We’re back, with another Big Finish Doctor Who audio drama review! This week, we’re listening to Main Range #28, Invaders from Mars. Written and directed by Mark Gatiss, this episode features the Eighth Doctor and Charley Pollard, and begins the second “season” of Eighth Doctor stories in the main range, consisting of six consecutive entries. We’ll be hanging out with the Eighth Doctor for quite some time (as we’re also covering Series Two of the Eighth Doctor Adventures on Thursdays), so let’s get started!
Spoilers ahead for anyone who has not listened to this audio drama!
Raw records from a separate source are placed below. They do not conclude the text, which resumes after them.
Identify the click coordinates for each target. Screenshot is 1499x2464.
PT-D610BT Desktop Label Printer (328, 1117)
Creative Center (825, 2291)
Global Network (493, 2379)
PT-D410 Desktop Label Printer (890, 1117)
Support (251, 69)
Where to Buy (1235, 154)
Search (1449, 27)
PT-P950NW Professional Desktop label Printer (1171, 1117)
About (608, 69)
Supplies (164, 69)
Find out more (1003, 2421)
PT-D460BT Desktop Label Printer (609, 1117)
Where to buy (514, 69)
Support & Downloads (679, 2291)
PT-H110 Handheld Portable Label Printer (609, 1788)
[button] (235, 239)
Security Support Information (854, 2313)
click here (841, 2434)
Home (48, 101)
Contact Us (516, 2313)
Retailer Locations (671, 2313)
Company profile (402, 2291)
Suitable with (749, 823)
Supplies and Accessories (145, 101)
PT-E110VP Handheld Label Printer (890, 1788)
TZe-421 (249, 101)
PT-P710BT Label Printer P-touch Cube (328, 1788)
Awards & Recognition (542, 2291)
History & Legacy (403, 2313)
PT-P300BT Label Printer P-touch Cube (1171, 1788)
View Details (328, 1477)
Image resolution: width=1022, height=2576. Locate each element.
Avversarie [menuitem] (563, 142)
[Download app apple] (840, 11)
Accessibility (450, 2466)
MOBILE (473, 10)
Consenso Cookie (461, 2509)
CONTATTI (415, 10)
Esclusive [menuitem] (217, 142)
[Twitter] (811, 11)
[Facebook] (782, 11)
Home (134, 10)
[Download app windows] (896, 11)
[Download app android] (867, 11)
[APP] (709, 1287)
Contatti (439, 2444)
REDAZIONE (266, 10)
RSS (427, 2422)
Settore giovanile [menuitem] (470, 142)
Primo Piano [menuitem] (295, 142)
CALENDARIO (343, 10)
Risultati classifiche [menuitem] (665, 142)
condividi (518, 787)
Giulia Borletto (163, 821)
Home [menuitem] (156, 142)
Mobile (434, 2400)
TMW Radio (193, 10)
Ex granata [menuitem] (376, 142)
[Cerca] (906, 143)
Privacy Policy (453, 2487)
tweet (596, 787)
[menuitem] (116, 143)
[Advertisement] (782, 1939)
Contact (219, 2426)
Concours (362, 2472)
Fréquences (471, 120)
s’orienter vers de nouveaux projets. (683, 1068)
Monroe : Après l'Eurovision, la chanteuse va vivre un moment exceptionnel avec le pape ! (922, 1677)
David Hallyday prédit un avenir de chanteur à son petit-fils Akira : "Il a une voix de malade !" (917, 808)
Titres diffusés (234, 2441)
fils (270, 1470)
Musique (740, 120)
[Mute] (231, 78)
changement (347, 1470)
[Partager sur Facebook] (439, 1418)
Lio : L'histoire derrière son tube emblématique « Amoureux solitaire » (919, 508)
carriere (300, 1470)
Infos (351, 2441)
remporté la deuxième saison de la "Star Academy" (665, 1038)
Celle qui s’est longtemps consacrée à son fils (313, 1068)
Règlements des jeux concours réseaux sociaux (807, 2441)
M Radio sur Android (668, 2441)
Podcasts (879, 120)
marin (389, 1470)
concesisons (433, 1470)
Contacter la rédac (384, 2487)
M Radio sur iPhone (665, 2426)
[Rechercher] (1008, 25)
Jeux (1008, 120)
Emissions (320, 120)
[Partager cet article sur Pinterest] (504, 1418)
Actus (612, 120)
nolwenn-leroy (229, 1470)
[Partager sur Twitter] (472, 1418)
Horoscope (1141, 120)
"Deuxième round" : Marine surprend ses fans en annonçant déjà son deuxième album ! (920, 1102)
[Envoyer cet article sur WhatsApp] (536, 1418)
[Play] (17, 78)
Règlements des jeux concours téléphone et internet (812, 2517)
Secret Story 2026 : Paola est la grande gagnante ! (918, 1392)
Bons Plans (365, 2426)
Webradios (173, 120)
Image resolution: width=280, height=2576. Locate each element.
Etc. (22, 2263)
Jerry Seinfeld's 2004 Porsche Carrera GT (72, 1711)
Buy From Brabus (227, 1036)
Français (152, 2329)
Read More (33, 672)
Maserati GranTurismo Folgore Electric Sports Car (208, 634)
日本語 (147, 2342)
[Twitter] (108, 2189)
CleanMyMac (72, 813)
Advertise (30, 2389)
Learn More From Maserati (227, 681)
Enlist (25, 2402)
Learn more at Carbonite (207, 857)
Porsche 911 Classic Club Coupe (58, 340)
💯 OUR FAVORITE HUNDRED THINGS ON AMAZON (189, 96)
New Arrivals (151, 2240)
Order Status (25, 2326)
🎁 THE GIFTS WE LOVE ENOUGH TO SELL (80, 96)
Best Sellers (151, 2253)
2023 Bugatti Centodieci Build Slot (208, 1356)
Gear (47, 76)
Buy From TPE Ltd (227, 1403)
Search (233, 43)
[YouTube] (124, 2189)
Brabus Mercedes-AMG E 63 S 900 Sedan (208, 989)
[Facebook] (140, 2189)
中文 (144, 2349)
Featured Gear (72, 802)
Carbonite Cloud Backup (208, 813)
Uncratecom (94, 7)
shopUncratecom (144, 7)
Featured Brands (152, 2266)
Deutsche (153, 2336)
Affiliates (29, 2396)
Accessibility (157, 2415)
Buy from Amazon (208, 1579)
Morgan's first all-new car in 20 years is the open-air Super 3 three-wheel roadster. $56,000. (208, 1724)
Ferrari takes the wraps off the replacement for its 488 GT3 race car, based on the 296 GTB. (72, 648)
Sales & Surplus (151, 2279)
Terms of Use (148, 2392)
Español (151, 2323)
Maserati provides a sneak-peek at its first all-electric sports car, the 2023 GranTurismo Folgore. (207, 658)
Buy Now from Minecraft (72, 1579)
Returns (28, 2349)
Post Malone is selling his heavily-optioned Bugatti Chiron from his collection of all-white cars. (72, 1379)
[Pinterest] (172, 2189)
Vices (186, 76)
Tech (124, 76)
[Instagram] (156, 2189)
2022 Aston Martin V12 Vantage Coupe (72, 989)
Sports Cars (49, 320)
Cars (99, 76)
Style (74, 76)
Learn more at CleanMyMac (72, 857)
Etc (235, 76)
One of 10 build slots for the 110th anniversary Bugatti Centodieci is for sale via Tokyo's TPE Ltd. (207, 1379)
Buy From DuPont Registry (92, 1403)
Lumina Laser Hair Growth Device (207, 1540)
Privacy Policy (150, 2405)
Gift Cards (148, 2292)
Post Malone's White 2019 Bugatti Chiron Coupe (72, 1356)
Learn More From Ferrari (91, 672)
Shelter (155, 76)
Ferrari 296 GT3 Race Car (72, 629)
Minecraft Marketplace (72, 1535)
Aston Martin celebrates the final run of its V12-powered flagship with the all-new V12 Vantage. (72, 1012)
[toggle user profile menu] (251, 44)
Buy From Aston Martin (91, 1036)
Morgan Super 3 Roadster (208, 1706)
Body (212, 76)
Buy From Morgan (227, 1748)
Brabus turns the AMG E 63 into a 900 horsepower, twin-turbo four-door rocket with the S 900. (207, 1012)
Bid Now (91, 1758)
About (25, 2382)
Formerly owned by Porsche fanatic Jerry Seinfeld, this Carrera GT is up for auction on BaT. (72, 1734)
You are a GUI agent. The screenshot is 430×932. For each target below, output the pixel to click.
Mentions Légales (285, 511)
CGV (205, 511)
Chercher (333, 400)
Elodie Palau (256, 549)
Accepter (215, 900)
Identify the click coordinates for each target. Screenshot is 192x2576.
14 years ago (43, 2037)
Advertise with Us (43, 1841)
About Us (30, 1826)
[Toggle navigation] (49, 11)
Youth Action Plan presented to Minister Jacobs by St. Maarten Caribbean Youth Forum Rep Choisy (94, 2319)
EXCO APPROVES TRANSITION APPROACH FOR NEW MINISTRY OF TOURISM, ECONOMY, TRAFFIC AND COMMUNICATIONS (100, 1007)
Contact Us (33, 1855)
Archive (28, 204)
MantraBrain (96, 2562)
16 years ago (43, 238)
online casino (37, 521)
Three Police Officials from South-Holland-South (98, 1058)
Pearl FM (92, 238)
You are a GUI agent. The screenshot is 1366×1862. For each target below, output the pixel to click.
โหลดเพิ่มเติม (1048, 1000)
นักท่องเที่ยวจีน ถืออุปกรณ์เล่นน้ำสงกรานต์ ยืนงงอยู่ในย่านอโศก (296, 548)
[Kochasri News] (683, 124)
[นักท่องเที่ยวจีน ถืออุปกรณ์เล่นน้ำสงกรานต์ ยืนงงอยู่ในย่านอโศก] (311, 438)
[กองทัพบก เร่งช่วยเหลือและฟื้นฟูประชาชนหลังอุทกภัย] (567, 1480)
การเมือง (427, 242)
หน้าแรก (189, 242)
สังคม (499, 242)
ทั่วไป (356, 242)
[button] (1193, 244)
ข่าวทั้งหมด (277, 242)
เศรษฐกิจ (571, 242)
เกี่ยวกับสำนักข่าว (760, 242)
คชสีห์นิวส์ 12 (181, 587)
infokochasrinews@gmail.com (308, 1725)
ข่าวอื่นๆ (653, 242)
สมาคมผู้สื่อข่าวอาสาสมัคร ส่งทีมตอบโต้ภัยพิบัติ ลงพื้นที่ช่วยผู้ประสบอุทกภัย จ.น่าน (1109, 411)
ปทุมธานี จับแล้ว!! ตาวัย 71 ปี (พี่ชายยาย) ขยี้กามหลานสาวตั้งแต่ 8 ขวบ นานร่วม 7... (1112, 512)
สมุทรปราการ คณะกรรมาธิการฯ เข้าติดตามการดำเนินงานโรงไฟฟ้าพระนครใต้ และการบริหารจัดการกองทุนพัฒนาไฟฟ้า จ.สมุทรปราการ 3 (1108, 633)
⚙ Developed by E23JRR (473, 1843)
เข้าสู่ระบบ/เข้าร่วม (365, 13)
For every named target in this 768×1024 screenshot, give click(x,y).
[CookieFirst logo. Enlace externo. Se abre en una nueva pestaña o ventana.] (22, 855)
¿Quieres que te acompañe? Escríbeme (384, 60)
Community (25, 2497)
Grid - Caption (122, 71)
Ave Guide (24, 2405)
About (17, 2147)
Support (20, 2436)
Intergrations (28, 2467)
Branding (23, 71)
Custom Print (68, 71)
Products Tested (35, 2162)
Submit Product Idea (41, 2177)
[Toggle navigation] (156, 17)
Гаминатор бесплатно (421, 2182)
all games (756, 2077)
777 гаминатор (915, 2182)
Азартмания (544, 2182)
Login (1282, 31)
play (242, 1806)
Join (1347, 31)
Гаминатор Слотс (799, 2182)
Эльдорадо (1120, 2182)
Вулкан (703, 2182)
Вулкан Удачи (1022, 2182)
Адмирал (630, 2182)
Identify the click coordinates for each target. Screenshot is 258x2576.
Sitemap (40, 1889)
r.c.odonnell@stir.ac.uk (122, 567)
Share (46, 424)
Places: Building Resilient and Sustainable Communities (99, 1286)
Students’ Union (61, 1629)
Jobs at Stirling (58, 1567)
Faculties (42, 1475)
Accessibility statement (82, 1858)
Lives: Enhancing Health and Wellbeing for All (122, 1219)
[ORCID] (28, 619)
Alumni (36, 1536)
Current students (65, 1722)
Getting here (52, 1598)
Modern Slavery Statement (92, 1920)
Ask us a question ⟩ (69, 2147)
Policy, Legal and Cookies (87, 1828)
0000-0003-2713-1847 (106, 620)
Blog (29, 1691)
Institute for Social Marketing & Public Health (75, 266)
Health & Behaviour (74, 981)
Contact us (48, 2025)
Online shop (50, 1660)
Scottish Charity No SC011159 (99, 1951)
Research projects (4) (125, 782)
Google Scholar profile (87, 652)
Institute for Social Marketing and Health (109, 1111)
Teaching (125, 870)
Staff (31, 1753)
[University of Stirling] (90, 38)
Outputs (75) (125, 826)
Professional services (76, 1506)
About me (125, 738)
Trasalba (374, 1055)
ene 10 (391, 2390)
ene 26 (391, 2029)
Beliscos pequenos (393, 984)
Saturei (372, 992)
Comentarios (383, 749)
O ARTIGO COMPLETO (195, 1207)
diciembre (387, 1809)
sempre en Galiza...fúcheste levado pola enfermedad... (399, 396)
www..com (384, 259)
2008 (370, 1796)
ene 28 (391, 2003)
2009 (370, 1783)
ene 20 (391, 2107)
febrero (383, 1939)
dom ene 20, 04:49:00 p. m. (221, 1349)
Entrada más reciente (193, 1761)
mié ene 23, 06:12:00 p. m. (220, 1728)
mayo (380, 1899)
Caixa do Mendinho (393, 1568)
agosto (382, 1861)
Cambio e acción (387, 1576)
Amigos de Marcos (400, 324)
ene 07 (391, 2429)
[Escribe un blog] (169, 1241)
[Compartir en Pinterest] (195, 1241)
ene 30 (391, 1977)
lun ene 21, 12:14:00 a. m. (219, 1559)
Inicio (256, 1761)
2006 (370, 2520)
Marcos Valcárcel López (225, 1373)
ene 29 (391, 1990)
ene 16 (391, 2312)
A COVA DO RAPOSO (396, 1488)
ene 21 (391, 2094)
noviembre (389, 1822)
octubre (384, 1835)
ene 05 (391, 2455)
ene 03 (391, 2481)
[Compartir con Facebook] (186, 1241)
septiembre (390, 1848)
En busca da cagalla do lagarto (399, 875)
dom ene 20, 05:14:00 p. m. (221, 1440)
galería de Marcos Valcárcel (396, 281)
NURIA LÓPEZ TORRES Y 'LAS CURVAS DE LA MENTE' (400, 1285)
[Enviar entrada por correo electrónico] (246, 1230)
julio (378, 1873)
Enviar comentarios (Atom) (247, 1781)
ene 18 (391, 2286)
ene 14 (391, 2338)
In September 1938, a meteor lights up the sky over New York City. One month later, on 30 October, two criminals, Ellis and Mouse, have robbed their boss, Don Chaney, of merchandise to resell. Their buyer turns out to be a private detective named J.C. Halliday, who tries to arrest them. Ellis shoots Halliday with a rather exotic gun. As they flee, the TARDIS materializes, and the Doctor and Charley emerge, with the Doctor cautioning Charley about changing history. They realize they have not landed in 1930 Singapore as expected, but in New York, near a dead body. He finds that Halliday was a private detective, and decides to investigate, as Halliday’s well-fried death doesn’t fit the time period. Meanwhile, Orson Welles and John Houseman are rehearsing for CBS Radio’s upcoming Halloween broadcast, for which Welles is not very excited. As they practice, network chairman Bix Biro makes some additional wiring connections in the broadcast booth…
Ellis rejoins Chaney and his men for dinner, and finds that Mouse is missing. They are accosted by two rival hitmen, who call Chaney by an unwanted nickname—“the Phantom”—based on an old facial injury, and try to kill him. He kills them first, with another of the exotic guns, which leave them burned to a crisp. Elsewhere, at another restaurant, gossip columnist Cosmo Devine chats with the upper crust, and takes donations for a theatre project. He leaves shortly to make an important call.
The Doctor and Charley visit Halliday’s office. They meet a potential customer for Halliday, a woman named Glory Bee, who is searching for her missing uncle, Yuri Stepashin, who disappeared from an alleged—but fake—conference. The Doctor poses as Halliday (against Charley’s wishes), and learns that the missing uncle was an atomic scientist. He suspects a connection with the radiation-related death of Halliday.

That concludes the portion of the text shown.